C · Validation evidence

Why we trust the numbers

κ = 0.82–0.84
Inter-rater reliability

Expert agreement on role classifications reaches κ = 0.82–0.84 across replications — the threshold Landis & Koch (1977) label as "near-perfect".

External validation
Cai et al. (2024) · Liang et al. (2025)

Revelio's firm-level aggregates correlate strongly with firm-reported SEC disclosures (Cai, Chen, Rajgopal & Azinovic-Yang 2024) and track official labor statistics closely across industries and over time (Liang, Lourie, Nekrasov & Shevlin 2025).

Peer uptake
Strategy · IS · Management

The same workforce-intelligence source has been adopted by peer-reviewed strategy, IS, and management research (Babina et al. 2024; Marchetti & Puranam 2026; Tambe 2025), reflecting methodological maturity.

Caveats
  • Revelio is not a census — coverage varies across countries and over time.
  • 2025 is preliminary; year-over-year comparisons involving 2025 should be read with Revelio's collection lag in mind.
  • Machine-predicted gender is binary — non-binary identities are not separately represented.
  • Salary data are imputed medians; reliable at the cohort level, not for individual comparisons.
  • Brain drain is defined as the next observed position being outside Austria; it is not a permanent emigration measure.
D · Related research

Part of an ongoing research programme

This report is part of an ongoing co-authored research programme on AI workforce composition and firm performance.

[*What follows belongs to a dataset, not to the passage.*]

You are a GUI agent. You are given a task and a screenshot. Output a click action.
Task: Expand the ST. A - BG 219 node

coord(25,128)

  • BMVIT — Austrian Federal Ministry for Transport, Innovation and Technology · 2016
    Industrie 4.0 und ihre Auswirkungen auf die Transportwirtschaft und Logistik

    Federal-ministry report on the implications of Industrie 4.0 for Austria's transport and logistics sector. Co-authored at the request of the BMVIT, this is the structural baseline against which the present report's 97-percent zero-AI-firm finding is read: the same Mittelstand readiness gap, translated from sensors and ERP into models and data pipelines a decade later.

  • Working paper · 2026
    Build, Apply, Operate: How AI Workforce Portfolio Composition Shapes Firm Value

    Using a panel of 1,927 U.S. firms (8,645 firm-years, 2019–2025) and a purpose-built taxonomy of 342 AI roles, the paper shows that firms with complementary Build and Apply capabilities — conditional on Operate capacity — capture higher market valuations. Validated by independent expert coders (Cohen's κ = 0.82).

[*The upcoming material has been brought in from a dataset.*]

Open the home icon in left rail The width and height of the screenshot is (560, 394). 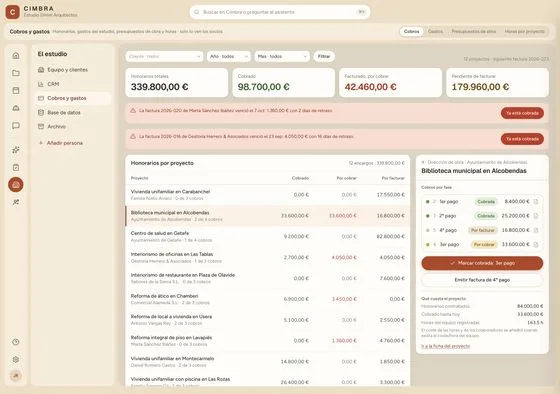pyautogui.click(x=16, y=55)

  • Under review at ICIS 2026 · 2026
    AI Workforce Architecture and Digital Innovation: Complementarity, Governance, and the Value of Balance

    Using a sample of 3,236 U.S. firms (18,010 firm-years, 2012–2021) and a taxonomy of 369 AI roles (Invention / Application-Design / Scaling-Governance), the paper shows that balanced AI workforce architectures generate more novel and broader digital innovation than concentrated ones, and that Scaling/Governance staffing amplifies the Invention × Application/Design complementarity. Three-coder validation (Fleiss' κ = 0.84).

  • Working paper · 2026
    Search-Build Decoupling: Performance Feedback, Frontier AI Recruiting, and Internal Redeployment after the ChatGPT Moment

    S&P 500 panel of 472 firms, 30.5M individuals, 65.6M job postings (2018–2025). Documents that post-ChatGPT, performance shortfalls are associated with reduced frontier AI recruiting and elevated deep-AI departures — a decoupling absent before November 2022. Taxonomy of 315 AI roles validated by three independent domain experts.

  • SMS (Working paper) · 2026
    AI as a Ruthless Contrarian: How LLM-Powered Devil's Advocacy Enhances Strategic Decision Making

    Two pre-registered laboratory experiments (N = 194, N = 228) show that embedding an LLM as an intense devil's advocate — not as an alternative generator — produces the largest gains in strategic plan quality, while the same ruthlessness from a human source backfires. LLMs remove the social cost of dissent.